◆ Task description:
Reproduce the data from the line containing "How do I perform: Click" through the end, replacing "Redo" with "Undo" and changing nothing else. Leave the pictures out of the answer.

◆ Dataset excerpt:

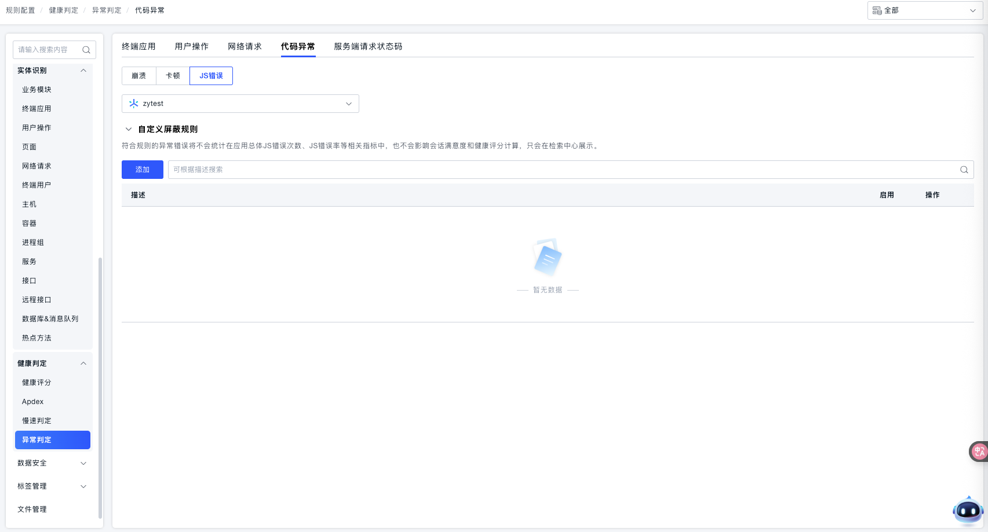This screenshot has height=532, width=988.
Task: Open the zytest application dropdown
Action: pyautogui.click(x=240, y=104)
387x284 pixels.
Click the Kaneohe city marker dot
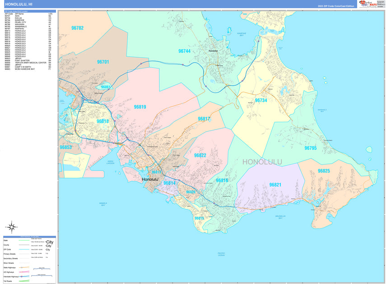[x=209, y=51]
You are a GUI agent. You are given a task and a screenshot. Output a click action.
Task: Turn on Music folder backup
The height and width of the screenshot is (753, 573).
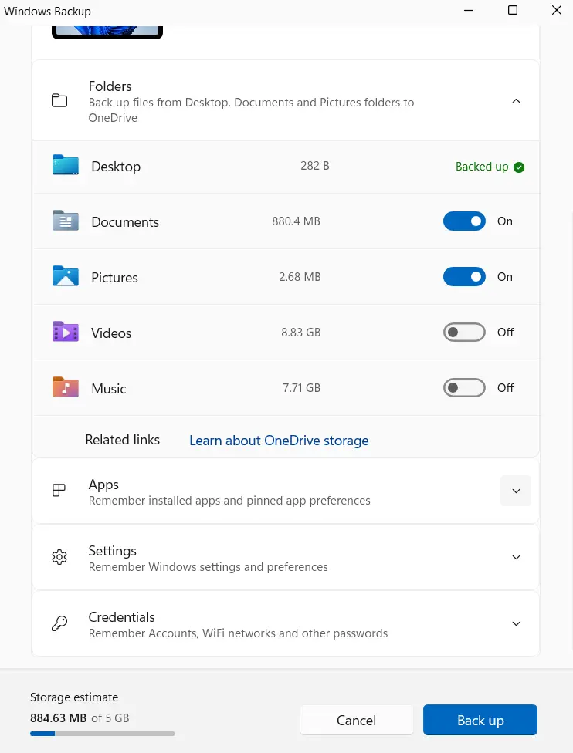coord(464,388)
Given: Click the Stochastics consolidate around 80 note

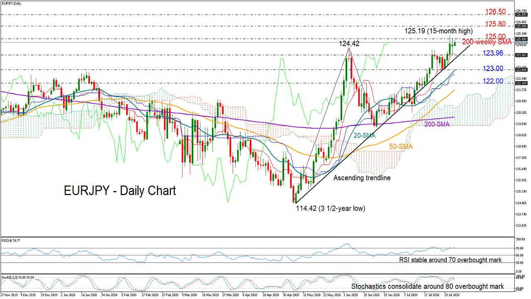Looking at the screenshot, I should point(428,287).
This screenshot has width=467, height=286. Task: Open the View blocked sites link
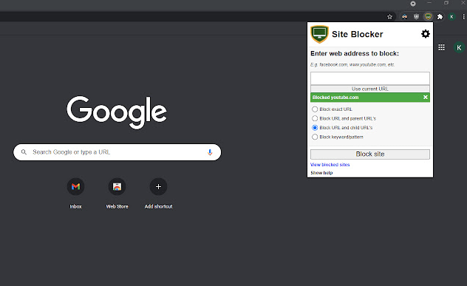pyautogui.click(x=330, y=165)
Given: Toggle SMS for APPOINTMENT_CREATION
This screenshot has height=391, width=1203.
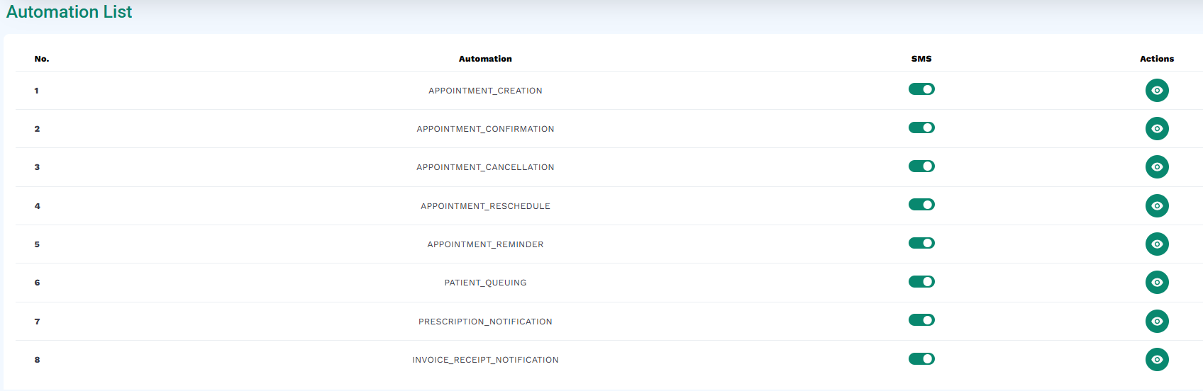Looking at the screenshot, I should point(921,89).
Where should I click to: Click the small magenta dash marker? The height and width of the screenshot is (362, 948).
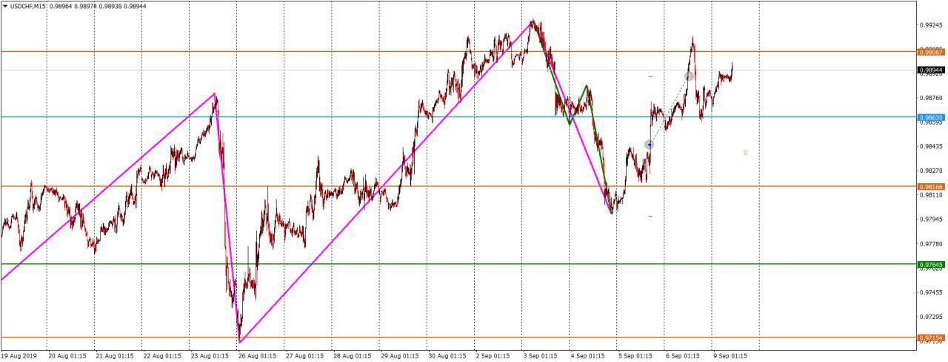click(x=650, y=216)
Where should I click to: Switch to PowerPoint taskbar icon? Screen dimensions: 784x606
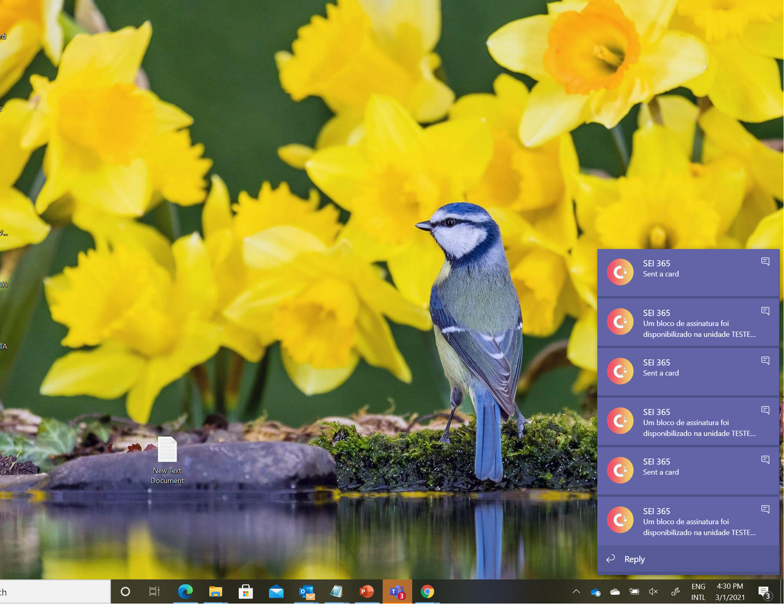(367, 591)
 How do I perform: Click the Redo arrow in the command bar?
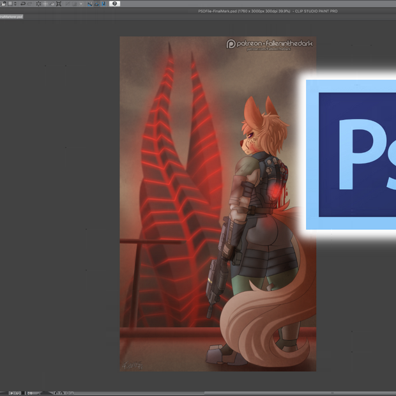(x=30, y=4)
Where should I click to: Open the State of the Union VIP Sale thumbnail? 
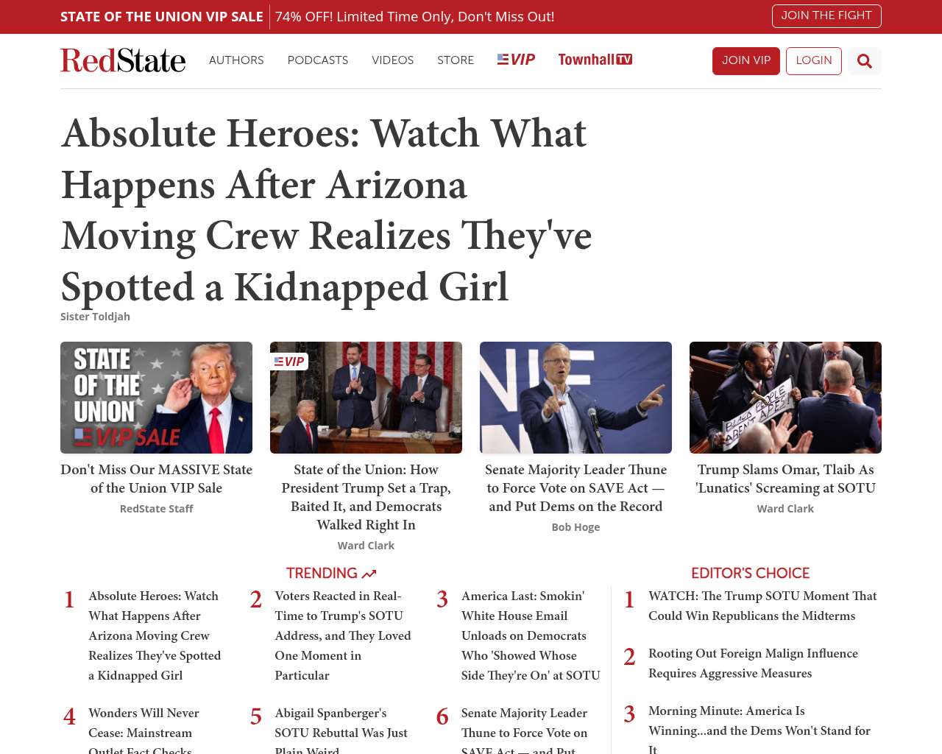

◆ Full response:
 How do I perform: Click the Undo arrow in the command bar?
(x=30, y=4)
Where should I click to: Open the State of the Union VIP Sale thumbnail? 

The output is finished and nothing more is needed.